* [SELECTION]
---

Mark 15:27, 28 And with him they crucify two thieves; the one on his right hand, and the other on his left. 28And the scripture was fulfilled, which saith, And he was numbered with the transgressors. 

Isaiah 53:12 Therefore will I divide him a portion with the great, and he shall divide the spoil with the strong; because he hath poured out his soul unto death: and he was numbered with the transgressors; and he bare the sin of many, and made intercession for the transgressors. 

“The thieves crucified with Jesus were placed ‘on either side one, and Jesus in the midst.’ This was done by the direction of the priests and rulers. Christ’s position between the thieves was to indicate that He was the greatest criminal of the three. Thus was fulfilled the scripture, ‘He was numbered with the transgressors.’ Isaiah 53:12. But the full meaning of their act the priests did not see. As Jesus, crucified with the thieves, was placed ‘in the midst,’ so His cross was placed in the midst of a world lying in sin. And the words of pardon spoken to the penitent thief kindled a light that will shine to the earth’s remotest bounds. 

“With amazement the angels beheld the infinite love of Jesus, who, suffering the most intense agony of mind and body, thought only of others, and encouraged the penitent soul to believe. In His humiliation He as a prophet had addressed the daughters of Jerusalem; as priest and advocate He had pleaded with the Father to forgive His murderers; as a loving Saviour He had forgiven the sins of the penitent thief.” –The Desire of Ages, pp. 751, 752.

Comfort for His mother

7. Instead of thinking about Himself, His pain, and His impending death, what love did Jesus reveal when He saw His mother’s face lined with pain and tears? To whose care did He entrust her?

---

* [COLLECTED DATA]
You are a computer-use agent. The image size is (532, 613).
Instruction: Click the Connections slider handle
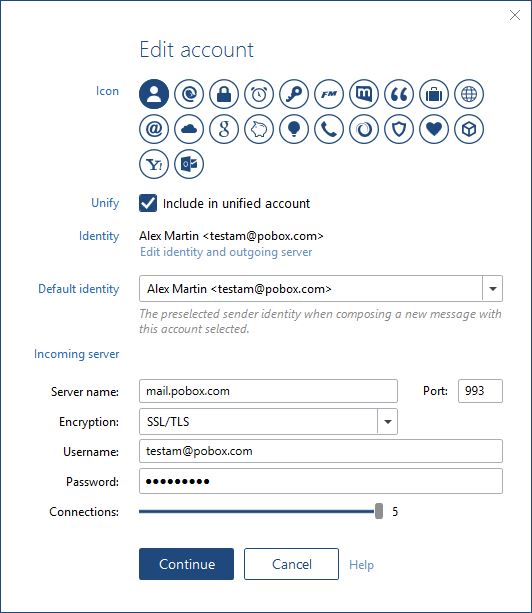379,511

---

* [TASKS FOR THIS EXERCISE]
(a) In the crucifixion passage, whose direction placed the thieves on either side of Jesus?
(b) Extend the crucifixion passage, picking up after its last sentence.

* [ANSWER SET]
(a) The priests and rulers directed it.

(b)
John 19:25-27 Now there stood by the cross of Jesus his mother, and his mother’s sister, Mary the wife of Cleophas, and Mary Magdalene. 26When Jesus therefore saw his mother, and the disciple standing by, whom he loved, he saith unto his mother, Woman, behold thy son! 27Then saith he to the disciple, Behold thy mother! And from that hour that disciple took her unto his own home. 

“In His dying hour, Christ remembered His mother…. John understood Christ’s words, and accepted the trust. He at once took Mary to his home, and from that hour cared for her tenderly. O pitiful, loving Saviour; amid all His physical pain and mental anguish, He had a thoughtful care for His mother!… Thus He provided for her that which she most needed–the tender sympathy of one who loved her because she loved Jesus. And in receiving her as a sacred trust, John was receiving a great blessing. She was a constant reminder of his beloved Master. 

“The perfect example of Christ’s filial love shines forth with undimmed luster from the mist of ages. For nearly thirty years Jesus by His daily toil had helped bear the burdens of the home. And now, even in His last agony, He remembers to provide for His sorrowing, widowed mother. The same spirit will be seen in every disciple of our Lord. Those who follow Christ will feel that it is a part of their religion to respect and provide for their parents. From the heart where His love is cherished, father and mother will never fail of receiving thoughtful care and tender sympathy.” –The Desire of Ages, p. 752.

Thought questions

  • Is there any indication that Jesus felt ashamed to hear a man condemned to death speak to Him?
  • How long did the repentant thief have to wait to receive pardon from his sins and the promise of salvation?
  • Given the immediacy of the response to the thief, what trust in Jesus should characterize our relationship with Him?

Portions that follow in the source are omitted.